(DCP057) PEDIATRIC DIABETES: AN EXPLORATION OF SHARED CARE IN NOVA SCOTIA
Saturday, October 28, 2023
15:30 – 15:45 EST
Location: ePoster Screen 10
Disclosure(s):
Maggie Flemming, BHSc: No financial relationships to disclose
Background: Care for pediatric type 1 diabetes(T1D) in Nova Scotia(NS) occurs at one tertiary care pediatric centre in Halifax (central zone) and several regional diabetes centres(DC) across the province serving all ages. Ideally, children receive diabetes care close to home to minimize the burden of disease experience, however, the increasing complexity of diabetes care means shared care between tertiary and regional centres is often sought by families and/or practitioners. We aimed to assess patterns in the provision of pediatric T1D care throughout NS and to understand the perspectives of DC staff.
METHODS AND RESULTS: The Diabetes Care Program of NS (DCPNS) registry contains records for all DC visits in NS. Patients living outside of the central zone at diagnosis, aged < 15 years with T1D diagnosed between 2007-2016 and 2+ years of follow-up were classified as receiving shared, tertiary-only, or regional-only care. Shared care was defined as having regular or intermittent visits at both the tertiary and a regional DC. Semi-structured qualitative interviews were conducted with 20 staff and physicians working in regional and tertiary DCs to understand facilitators and challenges in shared care. Interviews were transcribed, coded, and analyzed for themes using NVivo.
Of 267 patients living outside central zone, 20% received tertiary care only, 37% regional only, 31% received ongoing shared care with rates varying by region, and 12% saw the tertiary centre only at the time of initial diagnosis. Children < 5 years old were more likely to have some shared care compared to older children. Two overarching themes from interviews were: Communication and Resources. Communication concerns revolved around variable formats and patterns of communication between regional and tertiary DCs as well as intra-centre communication between physicians and diabetes educators. Resource needs included mental health/social work support, after-hours phone support for families, and dedicated time for continuing professional development in pediatrics.

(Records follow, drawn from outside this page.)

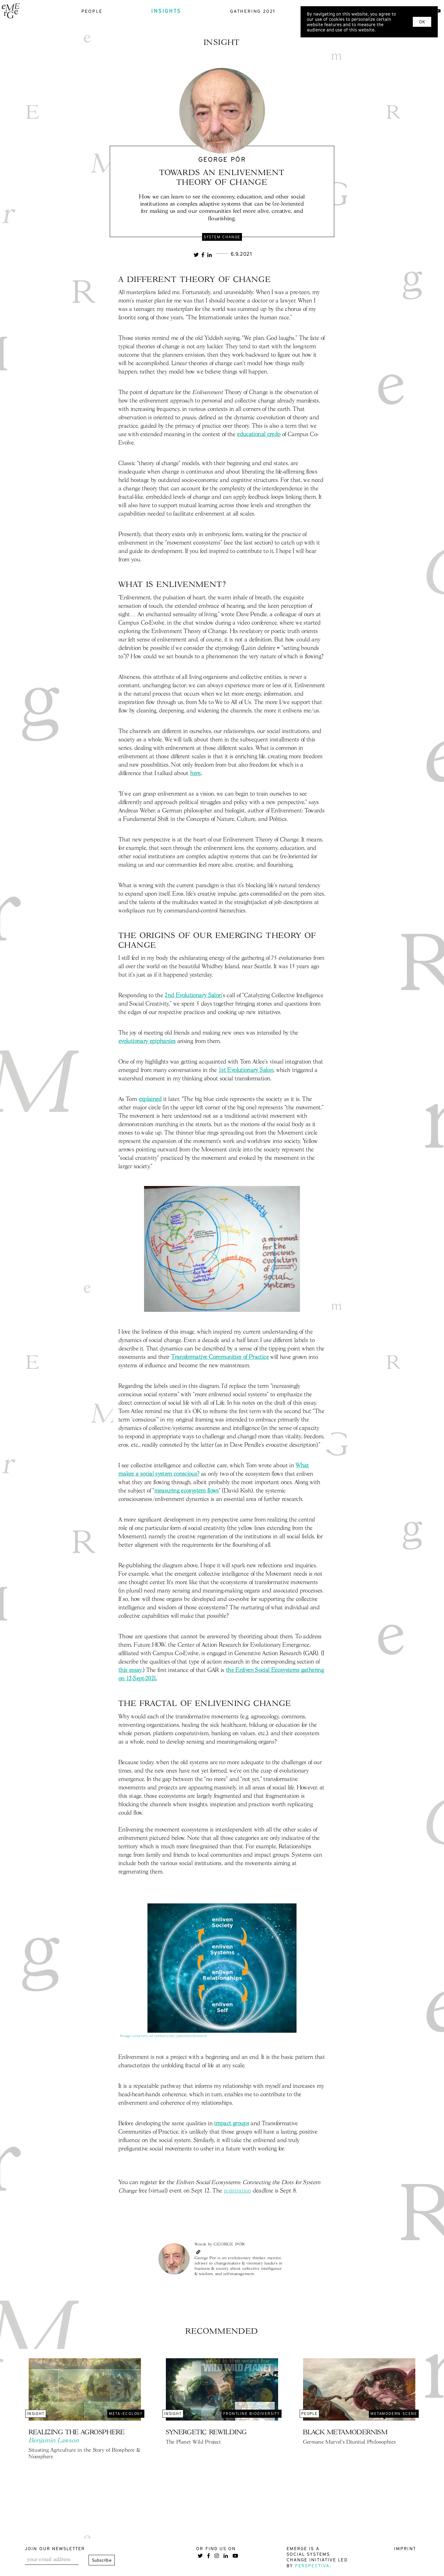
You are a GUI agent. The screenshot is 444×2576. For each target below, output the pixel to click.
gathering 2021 (253, 11)
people (92, 11)
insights (166, 11)
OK (422, 21)
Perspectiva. (313, 2565)
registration (237, 2191)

Conclusion: Four in 10 patients living in predominantly rural NS received some degree of shared care. Shared care represents a significant portion of pediatric diabetes care in NS but there is a need for formalized shared care processes. Existing networks such as the DCPNS registry could be leveraged to enhance standardized information collection and sharing across providers. Provincial support for regional DCs is needed to facilitate both continuing professional development and province-wide psychosocial supports with equitable access, enhancements would benefit all patients.